== Exercise inputs ==
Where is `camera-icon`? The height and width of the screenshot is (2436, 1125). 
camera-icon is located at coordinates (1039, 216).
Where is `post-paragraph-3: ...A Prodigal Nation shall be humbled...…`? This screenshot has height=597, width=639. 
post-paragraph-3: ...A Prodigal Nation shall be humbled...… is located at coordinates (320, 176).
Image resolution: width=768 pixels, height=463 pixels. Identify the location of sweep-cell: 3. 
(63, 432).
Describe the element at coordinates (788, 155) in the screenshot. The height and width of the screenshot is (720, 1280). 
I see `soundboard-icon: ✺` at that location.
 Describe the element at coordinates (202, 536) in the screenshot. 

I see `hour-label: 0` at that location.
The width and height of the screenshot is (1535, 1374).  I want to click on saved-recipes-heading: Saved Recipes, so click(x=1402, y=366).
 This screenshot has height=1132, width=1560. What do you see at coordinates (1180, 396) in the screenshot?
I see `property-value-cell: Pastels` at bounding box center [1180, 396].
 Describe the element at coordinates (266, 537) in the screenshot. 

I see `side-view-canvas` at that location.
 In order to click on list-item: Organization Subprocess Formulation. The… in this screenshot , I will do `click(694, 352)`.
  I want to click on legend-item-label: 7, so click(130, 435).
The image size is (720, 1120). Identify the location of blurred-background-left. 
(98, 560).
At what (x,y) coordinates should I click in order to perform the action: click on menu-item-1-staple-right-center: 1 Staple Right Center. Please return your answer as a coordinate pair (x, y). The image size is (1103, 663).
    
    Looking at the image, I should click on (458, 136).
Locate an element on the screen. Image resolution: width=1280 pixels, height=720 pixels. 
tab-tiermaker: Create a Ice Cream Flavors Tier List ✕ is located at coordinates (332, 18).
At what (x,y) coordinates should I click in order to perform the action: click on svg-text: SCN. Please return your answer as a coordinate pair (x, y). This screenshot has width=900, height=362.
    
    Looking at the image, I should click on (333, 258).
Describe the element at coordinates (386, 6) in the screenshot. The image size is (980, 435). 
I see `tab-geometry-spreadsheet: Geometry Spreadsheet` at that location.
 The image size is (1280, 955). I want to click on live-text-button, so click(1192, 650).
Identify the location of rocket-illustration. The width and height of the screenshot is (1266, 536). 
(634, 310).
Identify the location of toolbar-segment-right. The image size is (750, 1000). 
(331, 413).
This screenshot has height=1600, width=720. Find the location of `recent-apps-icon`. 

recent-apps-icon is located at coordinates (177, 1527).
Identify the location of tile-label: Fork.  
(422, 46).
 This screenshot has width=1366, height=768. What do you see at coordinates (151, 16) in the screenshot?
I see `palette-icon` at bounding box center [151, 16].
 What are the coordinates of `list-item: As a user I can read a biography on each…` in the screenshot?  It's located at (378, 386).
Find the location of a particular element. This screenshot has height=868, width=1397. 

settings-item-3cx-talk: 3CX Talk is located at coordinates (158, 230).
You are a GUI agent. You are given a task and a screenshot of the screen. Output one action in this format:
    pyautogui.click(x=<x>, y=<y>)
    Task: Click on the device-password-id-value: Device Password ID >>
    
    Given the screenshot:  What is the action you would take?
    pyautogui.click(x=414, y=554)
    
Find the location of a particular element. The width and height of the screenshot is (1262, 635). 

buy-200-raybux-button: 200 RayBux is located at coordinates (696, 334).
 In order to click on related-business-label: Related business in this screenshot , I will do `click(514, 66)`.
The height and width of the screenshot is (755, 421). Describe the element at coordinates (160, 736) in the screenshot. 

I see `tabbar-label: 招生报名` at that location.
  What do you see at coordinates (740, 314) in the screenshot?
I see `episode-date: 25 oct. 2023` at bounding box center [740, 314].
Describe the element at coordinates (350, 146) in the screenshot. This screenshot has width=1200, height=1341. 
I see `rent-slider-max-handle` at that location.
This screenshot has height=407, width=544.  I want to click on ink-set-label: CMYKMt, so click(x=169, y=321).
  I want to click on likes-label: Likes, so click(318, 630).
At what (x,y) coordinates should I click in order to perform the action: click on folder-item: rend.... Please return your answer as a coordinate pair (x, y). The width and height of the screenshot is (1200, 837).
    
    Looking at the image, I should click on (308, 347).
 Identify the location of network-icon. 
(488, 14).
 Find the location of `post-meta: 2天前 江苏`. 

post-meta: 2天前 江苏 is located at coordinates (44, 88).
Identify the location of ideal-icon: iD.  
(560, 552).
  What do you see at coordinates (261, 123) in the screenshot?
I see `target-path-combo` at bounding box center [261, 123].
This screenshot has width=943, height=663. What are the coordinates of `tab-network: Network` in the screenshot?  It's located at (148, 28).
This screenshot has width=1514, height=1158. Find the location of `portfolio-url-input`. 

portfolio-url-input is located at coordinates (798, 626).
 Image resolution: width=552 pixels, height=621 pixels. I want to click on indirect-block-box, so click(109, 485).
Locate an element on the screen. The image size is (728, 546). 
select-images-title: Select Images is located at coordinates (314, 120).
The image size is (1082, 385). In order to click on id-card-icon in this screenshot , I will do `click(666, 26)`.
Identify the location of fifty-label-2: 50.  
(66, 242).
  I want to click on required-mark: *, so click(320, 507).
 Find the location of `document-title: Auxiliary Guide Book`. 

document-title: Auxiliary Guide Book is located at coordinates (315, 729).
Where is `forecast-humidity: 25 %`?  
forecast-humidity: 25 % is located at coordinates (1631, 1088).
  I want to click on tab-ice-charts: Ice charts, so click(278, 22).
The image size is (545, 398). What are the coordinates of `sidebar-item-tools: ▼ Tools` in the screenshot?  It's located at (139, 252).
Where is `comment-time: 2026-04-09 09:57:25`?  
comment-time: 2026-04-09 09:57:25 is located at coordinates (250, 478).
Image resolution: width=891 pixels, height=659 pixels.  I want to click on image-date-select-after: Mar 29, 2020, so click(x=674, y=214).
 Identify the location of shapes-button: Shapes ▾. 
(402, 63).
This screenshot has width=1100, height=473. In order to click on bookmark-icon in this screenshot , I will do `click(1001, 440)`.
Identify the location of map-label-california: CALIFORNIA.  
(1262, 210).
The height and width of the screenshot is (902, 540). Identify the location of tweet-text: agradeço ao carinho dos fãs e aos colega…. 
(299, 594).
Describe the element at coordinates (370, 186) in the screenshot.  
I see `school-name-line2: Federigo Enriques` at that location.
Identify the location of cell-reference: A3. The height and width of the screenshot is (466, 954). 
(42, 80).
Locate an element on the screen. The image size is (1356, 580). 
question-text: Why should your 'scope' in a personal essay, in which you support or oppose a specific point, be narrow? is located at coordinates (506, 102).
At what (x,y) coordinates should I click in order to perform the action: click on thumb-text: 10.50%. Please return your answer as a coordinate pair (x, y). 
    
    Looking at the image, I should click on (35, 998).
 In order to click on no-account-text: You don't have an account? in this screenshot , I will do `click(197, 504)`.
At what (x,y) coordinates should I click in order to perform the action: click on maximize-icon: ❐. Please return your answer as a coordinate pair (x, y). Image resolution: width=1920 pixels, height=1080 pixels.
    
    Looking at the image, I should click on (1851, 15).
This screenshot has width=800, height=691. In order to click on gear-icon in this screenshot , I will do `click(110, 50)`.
===
## Required action
Put every line of the data above into a Markdown table with the columns "Row" and "Line". Number the rows in order, and leave out blank lines.

## Result of this task
| Row | Line |
|---|---|
| 1 | Where is `camera-icon`? The height and width of the screenshot is (2436, 1125).  |
| 2 | camera-icon is located at coordinates (1039, 216). |
| 3 | Where is `post-paragraph-3: ...A Prodigal Nation shall be humbled...…`? This screenshot has height=597, width=639.  |
| 4 | post-paragraph-3: ...A Prodigal Nation shall be humbled...… is located at coordinates (320, 176). |
| 5 | Image resolution: width=768 pixels, height=463 pixels. Identify the location of sweep-cell: 3.  |
| 6 | (63, 432). |
| 7 | Describe the element at coordinates (788, 155) in the screenshot. The height and width of the screenshot is (720, 1280).  |
| 8 | I see `soundboard-icon: ✺` at that location. |
| 9 |  Describe the element at coordinates (202, 536) in the screenshot.  |
| 10 | I see `hour-label: 0` at that location. |
| 11 | The width and height of the screenshot is (1535, 1374).  I want to click on saved-recipes-heading: Saved Recipes, so click(x=1402, y=366). |
| 12 |  This screenshot has height=1132, width=1560. What do you see at coordinates (1180, 396) in the screenshot? |
| 13 | I see `property-value-cell: Pastels` at bounding box center [1180, 396]. |
| 14 |  Describe the element at coordinates (266, 537) in the screenshot.  |
| 15 | I see `side-view-canvas` at that location. |
| 16 |  In order to click on list-item: Organization Subprocess Formulation. The… in this screenshot , I will do `click(694, 352)`. |
| 17 |   I want to click on legend-item-label: 7, so click(130, 435). |
| 18 | The image size is (720, 1120). Identify the location of blurred-background-left.  |
| 19 | (98, 560). |
| 20 | At what (x,y) coordinates should I click in order to perform the action: click on menu-item-1-staple-right-center: 1 Staple Right Center. Please return your answer as a coordinate pair (x, y). The image size is (1103, 663). |
| 21 |     Looking at the image, I should click on (458, 136). |
| 22 | Locate an element on the screen. Image resolution: width=1280 pixels, height=720 pixels.  |
| 23 | tab-tiermaker: Create a Ice Cream Flavors Tier List ✕ is located at coordinates (332, 18). |
| 24 | At what (x,y) coordinates should I click in order to perform the action: click on svg-text: SCN. Please return your answer as a coordinate pair (x, y). This screenshot has width=900, height=362. |
| 25 |     Looking at the image, I should click on (333, 258). |
| 26 | Describe the element at coordinates (386, 6) in the screenshot. The image size is (980, 435).  |
| 27 | I see `tab-geometry-spreadsheet: Geometry Spreadsheet` at that location. |
| 28 |  The image size is (1280, 955). I want to click on live-text-button, so click(1192, 650). |
| 29 | Identify the location of rocket-illustration. The width and height of the screenshot is (1266, 536).  |
| 30 | (634, 310). |
| 31 | Identify the location of toolbar-segment-right. The image size is (750, 1000).  |
| 32 | (331, 413). |
| 33 | This screenshot has height=1600, width=720. Find the location of `recent-apps-icon`.  |
| 34 | recent-apps-icon is located at coordinates (177, 1527). |
| 35 | Identify the location of tile-label: Fork.   |
| 36 | (422, 46). |
| 37 |  This screenshot has width=1366, height=768. What do you see at coordinates (151, 16) in the screenshot? |
| 38 | I see `palette-icon` at bounding box center [151, 16]. |
| 39 |  What are the coordinates of `list-item: As a user I can read a biography on each…` in the screenshot?  It's located at (378, 386). |
| 40 | Find the location of a particular element. This screenshot has height=868, width=1397.  |
| 41 | settings-item-3cx-talk: 3CX Talk is located at coordinates (158, 230). |
| 42 | You are a GUI agent. You are given a task and a screenshot of the screen. Output one action in this format: |
| 43 |     pyautogui.click(x=<x>, y=<y>) |
| 44 |     Task: Click on the device-password-id-value: Device Password ID >> |
| 45 |     Given the screenshot:  What is the action you would take? |
| 46 |     pyautogui.click(x=414, y=554) |
| 47 | Find the location of a particular element. The width and height of the screenshot is (1262, 635).  |
| 48 | buy-200-raybux-button: 200 RayBux is located at coordinates (696, 334). |
| 49 |  In order to click on related-business-label: Related business in this screenshot , I will do `click(514, 66)`. |
| 50 | The height and width of the screenshot is (755, 421). Describe the element at coordinates (160, 736) in the screenshot.  |
| 51 | I see `tabbar-label: 招生报名` at that location. |
| 52 |   What do you see at coordinates (740, 314) in the screenshot? |
| 53 | I see `episode-date: 25 oct. 2023` at bounding box center [740, 314]. |
| 54 | Describe the element at coordinates (350, 146) in the screenshot. This screenshot has width=1200, height=1341.  |
| 55 | I see `rent-slider-max-handle` at that location. |
| 56 | This screenshot has height=407, width=544.  I want to click on ink-set-label: CMYKMt, so click(x=169, y=321). |
| 57 |   I want to click on likes-label: Likes, so click(318, 630). |
| 58 | At what (x,y) coordinates should I click in order to perform the action: click on folder-item: rend.... Please return your answer as a coordinate pair (x, y). The width and height of the screenshot is (1200, 837). |
| 59 |     Looking at the image, I should click on (308, 347). |
| 60 |  Identify the location of network-icon.  |
| 61 | (488, 14). |
| 62 |  Find the location of `post-meta: 2天前 江苏`.  |
| 63 | post-meta: 2天前 江苏 is located at coordinates (44, 88). |
| 64 | Identify the location of ideal-icon: iD.   |
| 65 | (560, 552). |
| 66 |   What do you see at coordinates (261, 123) in the screenshot? |
| 67 | I see `target-path-combo` at bounding box center [261, 123]. |
| 68 | This screenshot has width=943, height=663. What are the coordinates of `tab-network: Network` in the screenshot?  It's located at (148, 28). |
| 69 | This screenshot has width=1514, height=1158. Find the location of `portfolio-url-input`.  |
| 70 | portfolio-url-input is located at coordinates (798, 626). |
| 71 |  Image resolution: width=552 pixels, height=621 pixels. I want to click on indirect-block-box, so click(109, 485). |
| 72 | Locate an element on the screen. The image size is (728, 546).  |
| 73 | select-images-title: Select Images is located at coordinates (314, 120). |
| 74 | The image size is (1082, 385). In order to click on id-card-icon in this screenshot , I will do `click(666, 26)`. |
| 75 | Identify the location of fifty-label-2: 50.   |
| 76 | (66, 242). |
| 77 |   I want to click on required-mark: *, so click(320, 507). |
| 78 |  Find the location of `document-title: Auxiliary Guide Book`.  |
| 79 | document-title: Auxiliary Guide Book is located at coordinates (315, 729). |
| 80 | Where is `forecast-humidity: 25 %`?   |
| 81 | forecast-humidity: 25 % is located at coordinates (1631, 1088). |
| 82 |   I want to click on tab-ice-charts: Ice charts, so click(278, 22). |
| 83 | The image size is (545, 398). What are the coordinates of `sidebar-item-tools: ▼ Tools` in the screenshot?  It's located at (139, 252). |
| 84 | Where is `comment-time: 2026-04-09 09:57:25`?   |
| 85 | comment-time: 2026-04-09 09:57:25 is located at coordinates (250, 478). |
| 86 | Image resolution: width=891 pixels, height=659 pixels.  I want to click on image-date-select-after: Mar 29, 2020, so click(x=674, y=214). |
| 87 |  Identify the location of shapes-button: Shapes ▾.  |
| 88 | (402, 63). |
| 89 | This screenshot has width=1100, height=473. In order to click on bookmark-icon in this screenshot , I will do `click(1001, 440)`. |
| 90 | Identify the location of map-label-california: CALIFORNIA.   |
| 91 | (1262, 210). |
| 92 | The height and width of the screenshot is (902, 540). Identify the location of tweet-text: agradeço ao carinho dos fãs e aos colega….  |
| 93 | (299, 594). |
| 94 | Describe the element at coordinates (370, 186) in the screenshot.   |
| 95 | I see `school-name-line2: Federigo Enriques` at that location. |
| 96 | Identify the location of cell-reference: A3. The height and width of the screenshot is (466, 954).  |
| 97 | (42, 80). |
| 98 | Locate an element on the screen. The image size is (1356, 580).  |
| 99 | question-text: Why should your 'scope' in a personal essay, in which you support or oppose a specific point, be narrow? is located at coordinates (506, 102). |
| 100 | At what (x,y) coordinates should I click in order to perform the action: click on thumb-text: 10.50%. Please return your answer as a coordinate pair (x, y).  |
| 101 |     Looking at the image, I should click on (35, 998). |
| 102 |  In order to click on no-account-text: You don't have an account? in this screenshot , I will do `click(197, 504)`. |
| 103 | At what (x,y) coordinates should I click in order to perform the action: click on maximize-icon: ❐. Please return your answer as a coordinate pair (x, y). Image resolution: width=1920 pixels, height=1080 pixels. |
| 104 |     Looking at the image, I should click on (1851, 15). |
| 105 | This screenshot has width=800, height=691. In order to click on gear-icon in this screenshot , I will do `click(110, 50)`. |